Another advocate of the law, conservative Hossein Ali Haji Deligani, argued that it is necessary to pass the text in this way because “we see that the situation has no boundaries, it is getting worse. We need to create a movement against the hijab.”

However, parliamentarians such as Gholamreza Nouri Qezeljeh expressed their rejection of the legislative project, saying it was too focused on “punishing” non-use of the veil, which carries “dangers”.

Almost a year after Amini’s death

That anti-hijab movement actually started on September 16 last year, after young Mahsa Amini died after being detained by the so-called Morality Police in Tehran, sparking strong protests across the country for months.

Since then, many Iranians have stopped wearing the forced veil, a piece of clothing that represents to them the visible form of discrimination they suffer, which goes far beyond covering their heads.
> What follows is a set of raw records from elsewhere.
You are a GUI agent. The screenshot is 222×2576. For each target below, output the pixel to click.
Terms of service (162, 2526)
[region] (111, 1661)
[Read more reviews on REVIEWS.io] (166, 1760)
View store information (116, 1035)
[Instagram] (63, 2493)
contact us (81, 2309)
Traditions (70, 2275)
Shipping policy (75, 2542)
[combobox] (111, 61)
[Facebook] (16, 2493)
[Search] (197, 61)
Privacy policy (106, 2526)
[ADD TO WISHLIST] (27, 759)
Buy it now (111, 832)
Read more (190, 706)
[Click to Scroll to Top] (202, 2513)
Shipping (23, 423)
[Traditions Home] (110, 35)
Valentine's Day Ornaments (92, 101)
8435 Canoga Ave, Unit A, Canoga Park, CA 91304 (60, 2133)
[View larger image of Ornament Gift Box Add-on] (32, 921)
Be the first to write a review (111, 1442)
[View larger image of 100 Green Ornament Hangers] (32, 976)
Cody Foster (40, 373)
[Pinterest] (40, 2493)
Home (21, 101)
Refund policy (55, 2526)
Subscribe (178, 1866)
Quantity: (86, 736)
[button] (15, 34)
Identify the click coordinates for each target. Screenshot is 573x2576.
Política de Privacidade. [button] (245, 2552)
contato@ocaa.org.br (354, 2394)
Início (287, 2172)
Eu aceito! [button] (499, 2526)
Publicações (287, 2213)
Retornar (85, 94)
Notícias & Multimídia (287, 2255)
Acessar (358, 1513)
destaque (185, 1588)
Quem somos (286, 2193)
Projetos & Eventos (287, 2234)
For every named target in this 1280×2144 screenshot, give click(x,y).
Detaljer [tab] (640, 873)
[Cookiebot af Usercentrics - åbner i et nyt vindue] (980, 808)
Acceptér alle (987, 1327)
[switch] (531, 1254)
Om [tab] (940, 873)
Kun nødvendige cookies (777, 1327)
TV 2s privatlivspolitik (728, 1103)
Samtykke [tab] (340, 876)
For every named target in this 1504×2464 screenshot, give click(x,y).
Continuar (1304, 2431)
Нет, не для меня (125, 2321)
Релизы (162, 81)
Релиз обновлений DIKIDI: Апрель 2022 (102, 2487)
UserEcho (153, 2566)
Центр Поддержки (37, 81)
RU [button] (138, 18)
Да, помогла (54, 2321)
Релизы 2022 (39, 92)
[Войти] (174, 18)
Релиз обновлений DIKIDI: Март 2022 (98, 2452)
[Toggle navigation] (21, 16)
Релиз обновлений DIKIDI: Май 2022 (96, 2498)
Iranian authorities have resorted to various methods of reimposing the garment’s use with the return to the country’s streets of the country’s dreaded morality police and punishments such as corpse cleaning or public building scrubbing.

Iran’s President Ebrahim Raisí confirmed this week that “this removal of the veil will definitely end” and claimed that women who do not cover themselves are “unconscious” and must be “conscious”.